# LO QUE SE REQUIERE
Prosiga el texto sobre la Asociación de los Sin Tierra en São Paulo a partir de su última oración.

***** TEXTO DE LA PÁGINA

Ahora las áreas de viviendas son veintisiete, casi todas en la periferia noroeste de São Paulo. A la hora de comer, Marcos se dirige a la número 24, Portau do Anhanguera. El coche de César, el ingeniero que les acompaña con la gentileza de antaño en la construcción de las casas de la Asociación, circula entre la densidad forestal de la Mata Atlántica, luego toma una carretera de peaje y finalmente sube por una cuesta polvorienta de tierra roja. En esta área hierven las obras. Las familias le están esperando bajo una carpa. Cuando alguien llega a comprar el terreno se incorpora directamente a las reuniones en los barrios para favorecer la amistad entre vecinos. Con Marcos y Antonio Carlos, un funcionario del Estado jubilado, afrontan diversos problemas: las tuberías, la recogida de basuras, la posibilidad de una parada de autobús, la recogida del correo. Una confrontación al detalle durante una hora. No se resuelve todo, pero se ayuda. Marcos les anima: «Dios no nos abandona nunca, así que podemos seguir trabajando, sin miedo». Tanto que hacen una fiesta. Al terminar la reunión, dulces y música. Mientras, en la Asociación la avalancha de gente de la tercera reunión se echa a la calle para dar paso al turno siguiente.
Vera, sentada a la salida, no tiene miedo de que la atropellen. Muy guapa con su elegante sombrero negro de paja, está sentada en un taburete, entre la acera y la carretera, detrás de una gran caja de poliestireno. Vende bolígrafos y bebida. «Durante dieciocho años hemos estado solos, Dios y yo». Luego encontró a los Sin Tierra. Como Mario, que tomaba drogas en las favelas de Bahía y que hoy estudia y trabaja en la Asociación. Al llegar la tarde, se sienta en la cocina: «Tengo que volver al trabajo rápidamente», dice orgulloso de tener que ir deprisa. Mientras, en el piso de abajo suena la voz de Cleuza, que llega hasta el comedor: «¿Tudo beeeem?». Ella y Marcos van y vienen todo el día. Cleuza llega y se para con cada uno: tal vez acaban de verse y están juntos todos los días, pero siempre se abrazan y se besan. Mientras, la jornada continúa con sus imprevistos. Se revisan los horarios ya fijados, se cambian las prioridades. Llega una treintena de personas, todas ellas de la Asociación, para preparar el Bautismo y la Confirmación con el padre Marco.

**********
***** LISTADO

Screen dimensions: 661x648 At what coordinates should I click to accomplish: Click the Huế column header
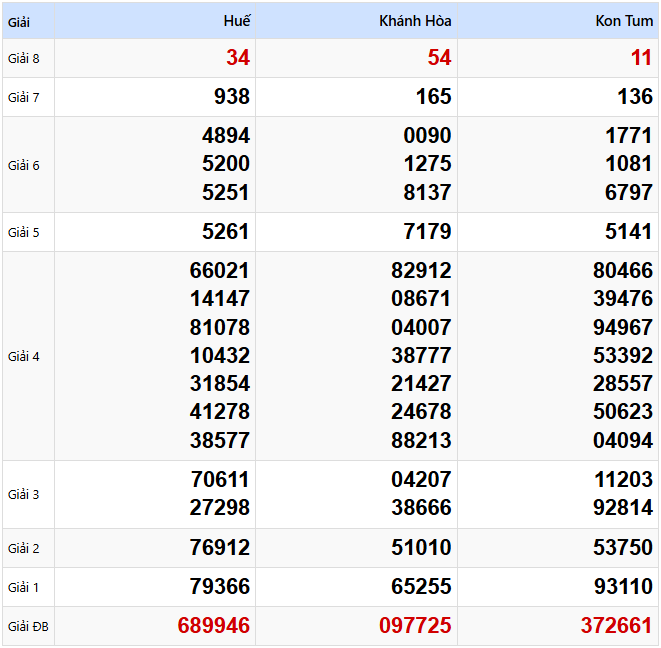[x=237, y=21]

**********
***** LISTADO

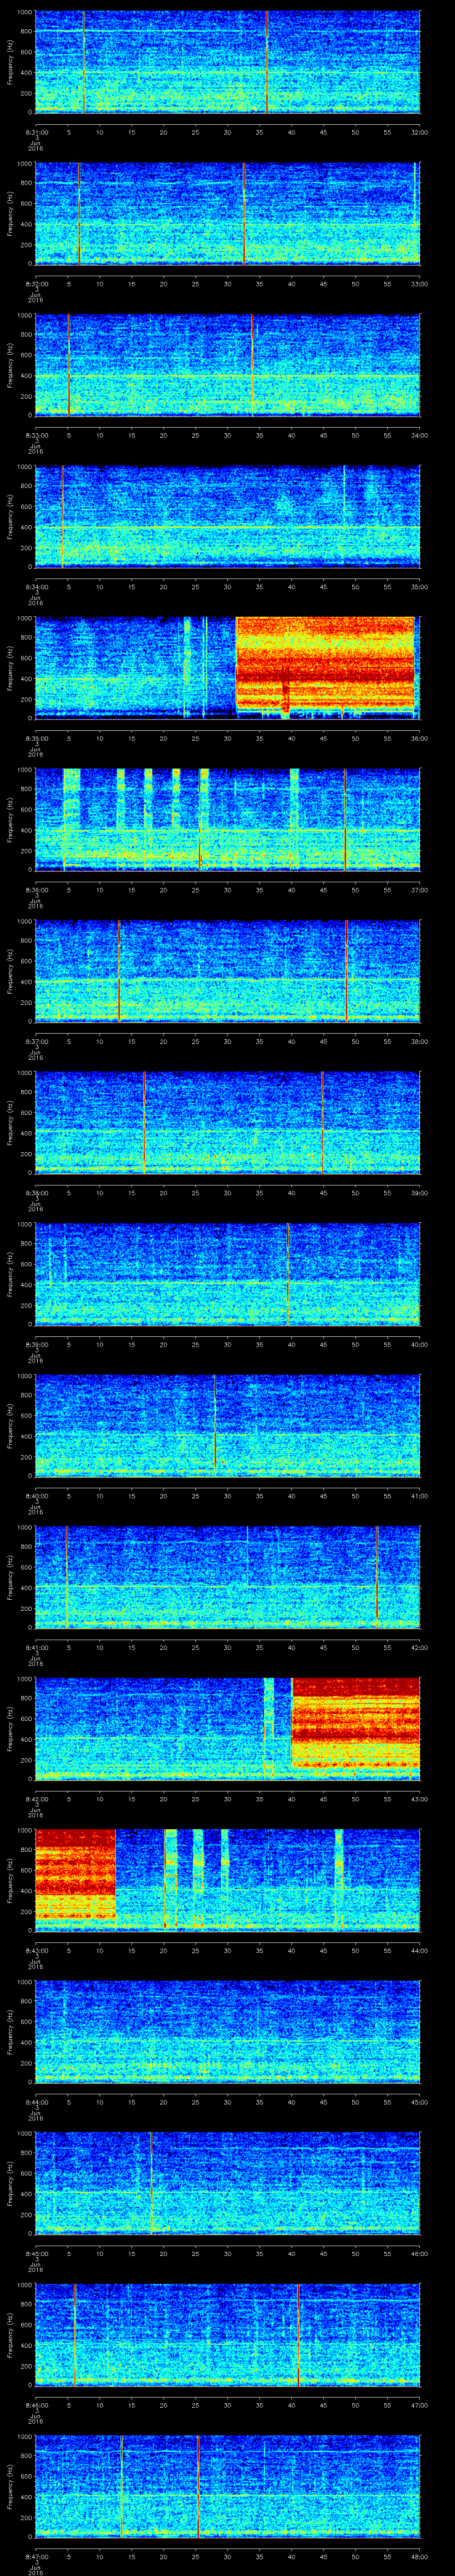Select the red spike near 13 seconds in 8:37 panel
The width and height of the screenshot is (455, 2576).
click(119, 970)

**********

# RESPUESTA A CONTINUACIÓN
Elecciones y kilómetros. Fabio, el «abogado», entra por la puerta con los manifiestos de la campaña electoral a favor de Marcos. Todos están entusiasmados, pero nadie sabe realmente lo que serán esos días previos a las elecciones: un acto tras otro, de un extremo a otro del país, hablando de Jesucristo a la gente. Mañana recorrerán cientos de kilómetros para recibir a un grupo de jóvenes que llegan de Paraguay. Sin saber que su autobús tendrá una avería y los programas volverán a cambiar por completo. Pero, «¡Qué historia!», te espeta Cleuza. Una historia de amistad «tan bella» que basta con ponerse a su servicio tal como viene. Como hace Quiteria, que friega las ollas y es feliz.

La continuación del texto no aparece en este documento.